Starting from version 0.3.3, it is possible to validate two tables at a time, one storing metadata and the other storing citations, in order to verify, besides all the other checks, that all the citations represented in a document have their metadata represented in the other document, and vice versa. This can be done by using the `ClosureValidator` class. The `ClosureValidator` class internally wraps two instances of `Validator`, one for metadata and one for citations, and requires to explicitly specify the table type for either document. Both the internal `Validator` instances can be separately customized by specifying the optional parameters for each of the two via the `meta_kwargs` and `cits_kwargs` arguments. `ClosureValidator` takes the following parameters:

- `meta_in`: Path to the input CSV table storing metadata.
- `meta_out_dir`: Directory for metadata validation results.
- `cits_in`: Path to the input CSV table storing citations.
- `cits_out_dir`: Directory for citation validation results.
- `strict_sequentiality`: \[deafaults to False\] If True, checks the transitive closure if and only if all the other checks passed without detecting errors. With the default option (False), it is always checked that all the entities involved in citations have also their metadata represented in the other table, and vice versa, *regardless* of the presence of other errors in the tables.
- `meta_kwargs`: (Optional) Dictionary of configuration options for the metadata table validator.
- `cits_kwargs`: (Optional) Dictionary of configuration options for the citation table validator.
- `use_lmdb`: \[defaults to False\] If True, both internal `Validator` instances use LMDB-backed caches instead of in-memory Python objects. Recommended for large files. This can also be set individually via `meta_kwargs` or `cits_kwargs`.
- `map_size`: \[defaults to 1 GiB\] Maximum size in bytes for each LMDB environment. Only relevant when `use_lmdb=True`. Can also be set individually via `meta_kwargs` or `cits_kwargs`.
- `cache_dir`: (Optional) Base directory under which all LMDB cache directories are created. Only relevant when `use_lmdb=True`. Can also be set individually via `meta_kwargs` or `cits_kwargs`.
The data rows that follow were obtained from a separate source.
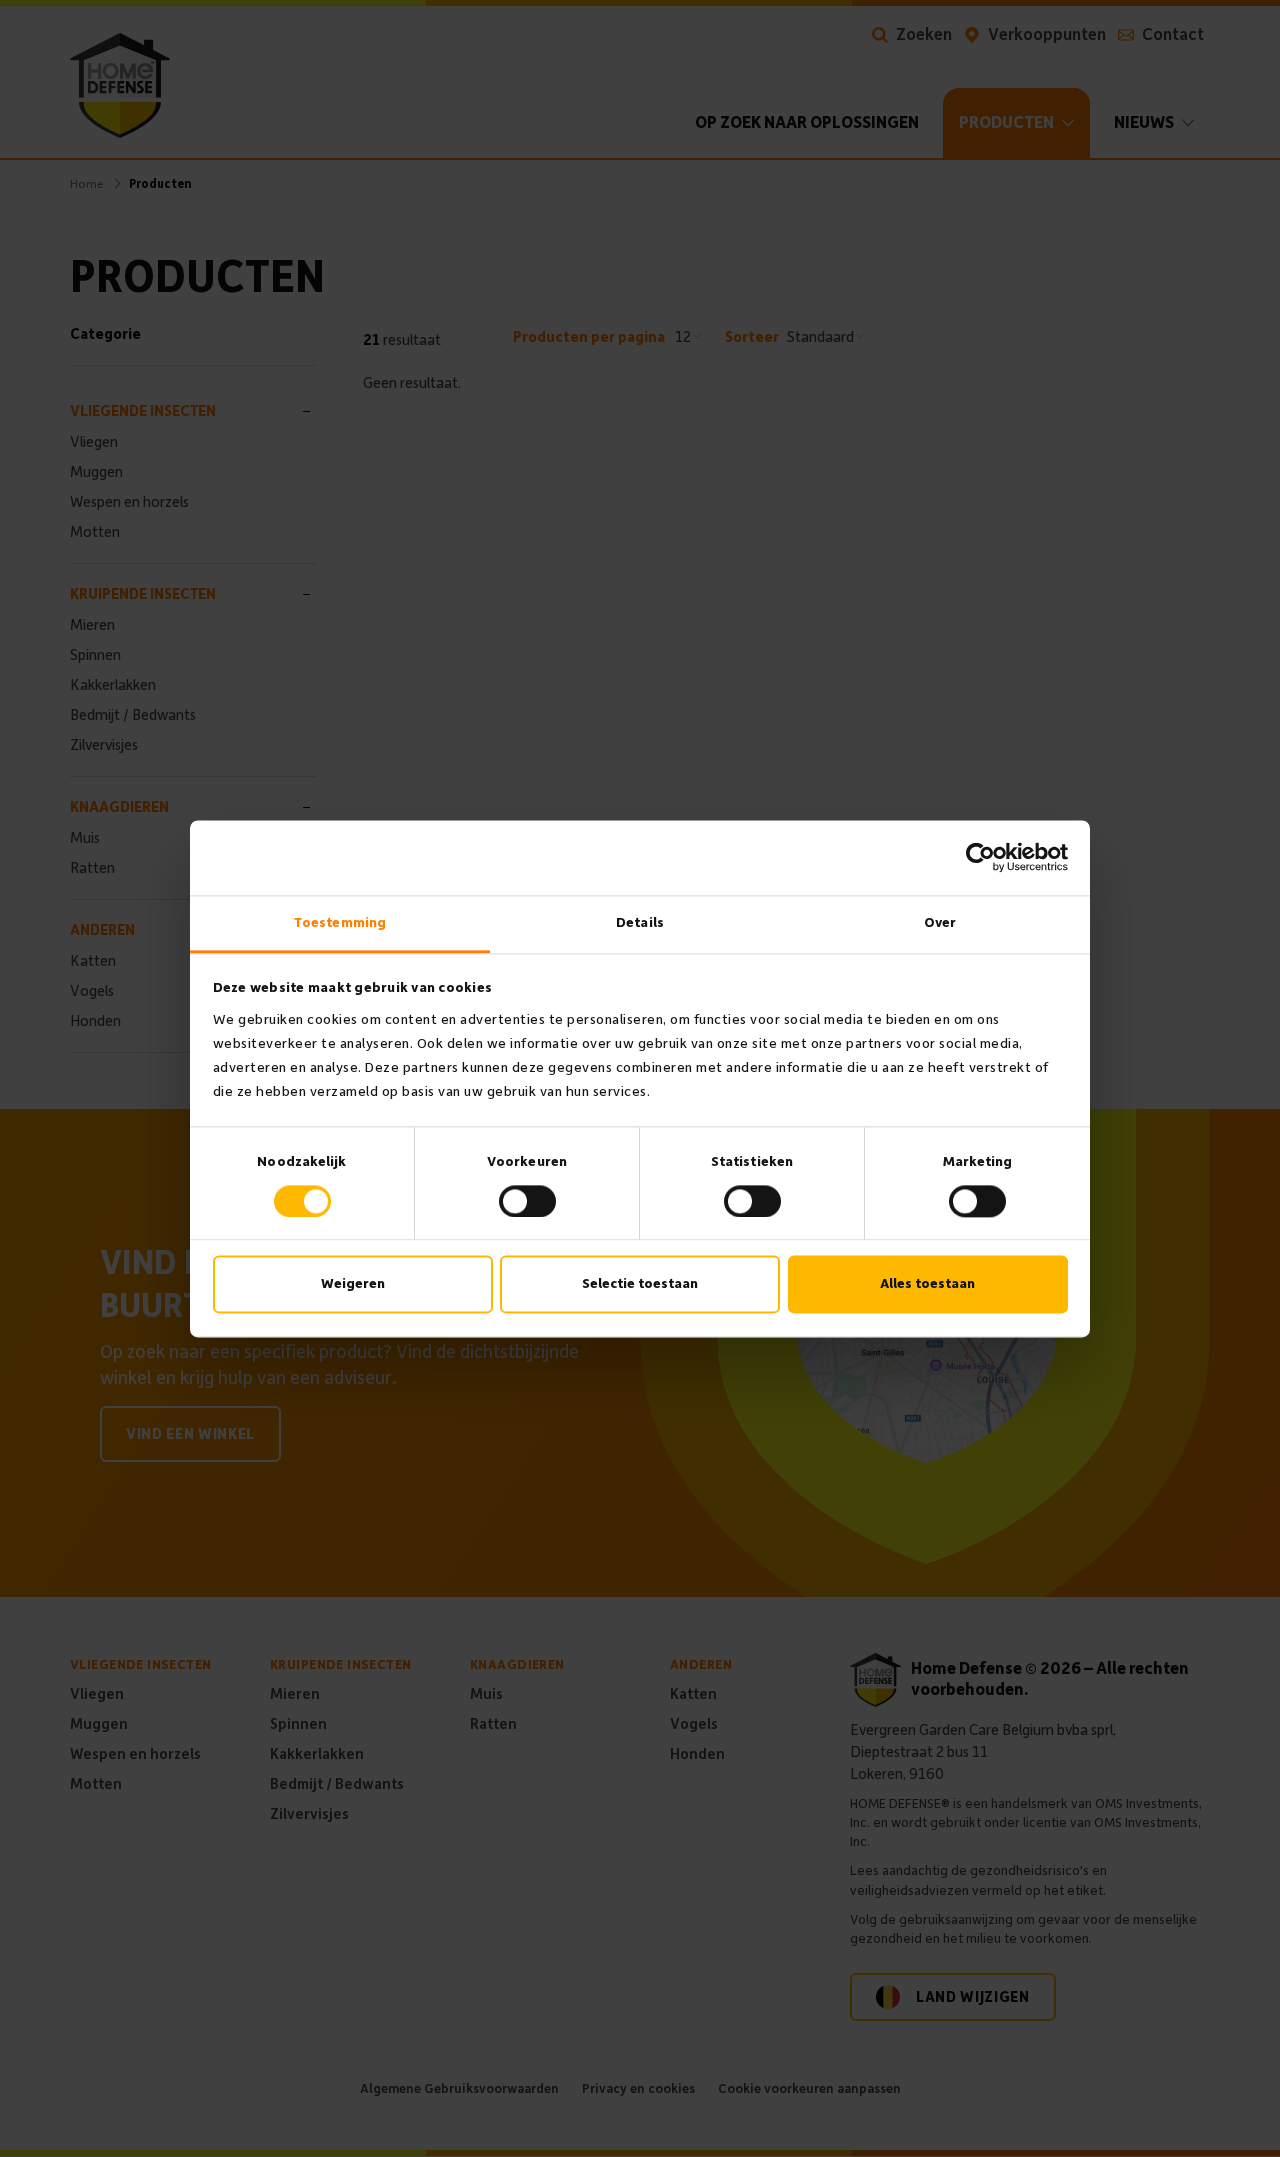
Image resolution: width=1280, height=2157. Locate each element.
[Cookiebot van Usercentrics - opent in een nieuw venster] (980, 857)
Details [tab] (640, 922)
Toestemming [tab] (340, 922)
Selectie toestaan (640, 1284)
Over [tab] (940, 922)
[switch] (527, 1201)
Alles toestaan (927, 1284)
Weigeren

A usage example of how to validate metadata and citations with `ClosureValidator` is provided as follows:

```python
from oc_validator.main import ClosureValidator

cv = ClosureValidator(
    meta_in='path/to/meta.csv',
    meta_out_dir='path/to/meta_results',
    cits_in='path/to/cits.csv',
    cits_out_dir='path/to/cits_results',
    meta_kwargs={'verify_id_existence': False},  # Skip ID existence checks for metadata
    cits_kwargs={'use_meta_endpoint': True}  # Use OC Meta before external APIs to verify the existence of PIDs
)

cv.validate() # validates the tables and saves output files in the specified (separate) directories
```

With LMDB-backed caching for large files:

```python
from oc_validator.main import ClosureValidator

with ClosureValidator(
    meta_in='path/to/large_meta.csv',
    meta_out_dir='path/to/meta_results',
    cits_in='path/to/large_cits.csv',
    cits_out_dir='path/to/cits_results',
    use_lmdb=True,
    map_size=4*1024**3,  # 4 GiB per LMDB environment
    cache_dir='/tmp/cache',
) as cv:
    cv.validate()
```

## Output visualisation

`oc_validator` has an integrated tool for the interactive visualisation of the validation results, which helps users to locate the detected errors in the document in a more intuitive way, and facilitates human understanding of the underlying problems generating them. The documentation of the visualisation tool can be found in [oc_validator/interface/README.md](oc_validator/interface/README.md).